Methods: We generated Nlrp12flox/flox (Nlrp12fl/fl) mice and created both myeloids-specific cre and epithelial-specific cre mouse. We used both conventional mouse and germ-free mouse model. For acute colitis induction, we used DSS for 5 days and then regular drinking water. DSS-AOM was used for colorectal cancer model. ELISA and western blot were used to study cytokine production and signaling pathways. Fecal microbiome profiling was done by 16s rRNA sequencing. We also have human fecal sample and qPCR was used to quantify specific strains. Fecal microbiome transfer was used to study the causality between genetics, microbial species and colitis.

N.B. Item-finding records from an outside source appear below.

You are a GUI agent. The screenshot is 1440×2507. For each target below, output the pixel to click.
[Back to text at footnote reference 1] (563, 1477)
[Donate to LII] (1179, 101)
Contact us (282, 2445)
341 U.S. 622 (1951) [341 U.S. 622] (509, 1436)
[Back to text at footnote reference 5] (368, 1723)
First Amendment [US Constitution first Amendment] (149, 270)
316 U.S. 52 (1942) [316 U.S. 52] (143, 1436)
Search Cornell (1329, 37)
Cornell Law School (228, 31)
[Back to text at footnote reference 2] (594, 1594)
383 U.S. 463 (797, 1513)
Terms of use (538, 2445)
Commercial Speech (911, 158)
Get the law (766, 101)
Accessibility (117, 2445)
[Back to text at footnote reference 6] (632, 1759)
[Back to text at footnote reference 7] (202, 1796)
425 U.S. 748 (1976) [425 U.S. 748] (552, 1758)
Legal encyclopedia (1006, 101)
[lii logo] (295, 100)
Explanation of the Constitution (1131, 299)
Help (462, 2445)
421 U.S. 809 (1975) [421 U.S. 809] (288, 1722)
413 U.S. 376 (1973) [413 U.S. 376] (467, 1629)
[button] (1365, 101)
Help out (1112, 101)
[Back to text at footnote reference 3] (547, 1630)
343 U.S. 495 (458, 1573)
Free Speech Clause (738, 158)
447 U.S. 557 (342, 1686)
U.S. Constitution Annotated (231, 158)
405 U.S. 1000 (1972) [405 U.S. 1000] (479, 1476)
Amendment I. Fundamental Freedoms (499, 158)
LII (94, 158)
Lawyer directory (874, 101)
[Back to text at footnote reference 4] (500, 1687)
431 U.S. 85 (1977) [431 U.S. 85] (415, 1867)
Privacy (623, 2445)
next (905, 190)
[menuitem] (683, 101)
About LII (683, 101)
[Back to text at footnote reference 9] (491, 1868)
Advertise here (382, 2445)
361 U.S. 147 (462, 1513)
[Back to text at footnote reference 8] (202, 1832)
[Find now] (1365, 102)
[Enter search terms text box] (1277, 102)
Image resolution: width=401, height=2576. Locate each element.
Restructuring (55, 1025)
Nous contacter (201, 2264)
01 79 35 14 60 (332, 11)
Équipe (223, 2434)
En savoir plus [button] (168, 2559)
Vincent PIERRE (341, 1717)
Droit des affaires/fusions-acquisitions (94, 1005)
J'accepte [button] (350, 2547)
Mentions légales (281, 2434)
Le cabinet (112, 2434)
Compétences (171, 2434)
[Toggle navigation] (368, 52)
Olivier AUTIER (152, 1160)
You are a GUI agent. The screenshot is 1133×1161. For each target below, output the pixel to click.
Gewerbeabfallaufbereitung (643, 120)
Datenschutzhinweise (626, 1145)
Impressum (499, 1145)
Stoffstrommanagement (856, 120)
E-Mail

Results: Myeloid-specific , but not epithelial-specifc expression of NLRP12 is protective against colitis. Deficiency of Nlrp12 in myeloid cells has minimal effects on colorectal cancer. Myeloid-specific NLRP12 does not result in inflammasome activation in the colitis model. Deficiency of Nlrp12 in myeloid cells promotes microbial dysbiosis. Fecal microbiota transplantation from WT mice attenuates colonic inflammation in Nlrp12ΔMye mice. Allobaculum exacerbate DSS-induced colitis in GF mice. Human IBD patient samples demonstrate similar microbial signatures. Fecal metabolomic analysis reveals alterations in taurine and bile acid metabolism in Nlrp12ΔMye mice.

Conclusion: This work reveals the profound effect of a host innate immune checkpoint that functions in a cell-specific fashion to protect against metabolomics changes and dysbiosis. that leads to colitis.